From these cases, the Court finds that, under Georgia law, an action against the employer or agent alleging vicarious liability can proceed, regardless of whether the employee or servant is a named defendant, so long as no finding on the merits has been made as to the employee/servant's liability. In this case, the fact that the Debtor must be dismissed from the action because of his bankruptcy discharge is not an adjudication on the merits as to whether the Debtor rendered negligent care to Movant. Accordingly, his dismissal from the action should not prevent Movant from establishing that the Debtor and/or Dr. Thomas rendered negligent care to Movant and that CRH is vicariously liable for their conduct. Under the analysis employed by the court In re Czuba, the Debtor is not a necessary party to Movant's action against CRH, and, accordingly, Movant's action cannot proceed against the Debtor. Therefore, the Debtor "should be voluntarily dismissed from the state court proceeding so that [Movant] can proceed against the other defendants, and if voluntary dismissal is not possible then the [Debtor] should move the state court for such a dismissal." In re Czuba, 146 B.R. at 241. That being said, the Debtor's bankruptcy discharge does not protect CRH from liability, and Movant is free to proceed in his action and to prove the facts necessary to establish the vicarious liability of CRH.

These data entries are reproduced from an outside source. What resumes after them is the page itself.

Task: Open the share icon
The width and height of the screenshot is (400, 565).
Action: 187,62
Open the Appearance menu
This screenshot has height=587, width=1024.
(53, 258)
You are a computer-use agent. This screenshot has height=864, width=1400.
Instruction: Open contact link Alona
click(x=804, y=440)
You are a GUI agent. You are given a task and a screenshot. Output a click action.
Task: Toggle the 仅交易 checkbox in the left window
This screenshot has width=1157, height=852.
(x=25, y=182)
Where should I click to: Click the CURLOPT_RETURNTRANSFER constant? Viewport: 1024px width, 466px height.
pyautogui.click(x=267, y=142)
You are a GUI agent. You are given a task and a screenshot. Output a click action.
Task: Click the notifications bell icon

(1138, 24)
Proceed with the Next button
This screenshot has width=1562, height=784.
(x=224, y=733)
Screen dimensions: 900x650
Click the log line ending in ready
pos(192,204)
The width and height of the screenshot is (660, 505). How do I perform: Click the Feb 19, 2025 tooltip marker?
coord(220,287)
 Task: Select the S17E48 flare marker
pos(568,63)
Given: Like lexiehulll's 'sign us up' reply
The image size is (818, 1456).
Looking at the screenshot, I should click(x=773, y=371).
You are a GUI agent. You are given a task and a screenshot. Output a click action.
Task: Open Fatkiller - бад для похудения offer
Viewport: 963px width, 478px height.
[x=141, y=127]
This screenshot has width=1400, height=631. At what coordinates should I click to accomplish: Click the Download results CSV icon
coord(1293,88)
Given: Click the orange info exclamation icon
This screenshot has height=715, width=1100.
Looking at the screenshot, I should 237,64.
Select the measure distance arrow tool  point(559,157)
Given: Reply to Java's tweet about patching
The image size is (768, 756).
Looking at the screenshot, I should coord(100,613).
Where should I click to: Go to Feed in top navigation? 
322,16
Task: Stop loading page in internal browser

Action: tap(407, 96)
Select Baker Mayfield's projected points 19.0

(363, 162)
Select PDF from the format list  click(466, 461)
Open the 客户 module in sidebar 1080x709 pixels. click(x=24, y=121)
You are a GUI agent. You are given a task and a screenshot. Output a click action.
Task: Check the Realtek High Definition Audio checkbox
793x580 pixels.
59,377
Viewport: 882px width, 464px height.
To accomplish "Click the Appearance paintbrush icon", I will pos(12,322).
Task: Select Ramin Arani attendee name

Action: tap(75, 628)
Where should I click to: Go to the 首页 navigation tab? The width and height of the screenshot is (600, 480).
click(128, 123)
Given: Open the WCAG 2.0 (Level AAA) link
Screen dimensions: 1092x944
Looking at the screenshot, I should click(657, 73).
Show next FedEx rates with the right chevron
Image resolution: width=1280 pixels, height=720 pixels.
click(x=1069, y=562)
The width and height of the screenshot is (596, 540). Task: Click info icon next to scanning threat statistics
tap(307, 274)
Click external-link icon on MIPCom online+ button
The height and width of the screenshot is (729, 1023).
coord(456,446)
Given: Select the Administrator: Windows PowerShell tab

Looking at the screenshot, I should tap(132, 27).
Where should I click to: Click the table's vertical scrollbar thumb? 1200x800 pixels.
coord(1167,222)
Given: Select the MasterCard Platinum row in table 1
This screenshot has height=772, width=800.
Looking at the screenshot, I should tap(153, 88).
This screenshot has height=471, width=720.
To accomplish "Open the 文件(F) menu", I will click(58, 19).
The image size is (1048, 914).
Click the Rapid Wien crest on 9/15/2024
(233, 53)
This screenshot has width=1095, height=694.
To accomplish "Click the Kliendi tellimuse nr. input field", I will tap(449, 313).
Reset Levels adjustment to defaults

The Court notes that the Debtor's bankruptcy discharge does not alleviate the Debtor of the obligation to comply with discovery requests or appear as a witness at trial if properly subpoenaed. See In re Robertson, 244 B.R. 880, 883 (Bankr. N.D. Ga. 2000) (Drake, J.); In re Doar, 234 B.R. 203, 206-07 (Bankr. N.D. Ga. 1999) (Kahn, J.).
CONCLUSION
Having given this matter its careful consideration, the Court hereby concludes that the Movant's Motion for Modification of Discharge Injunction should be, and hereby is, DENIED. IT IS SO ORDERED.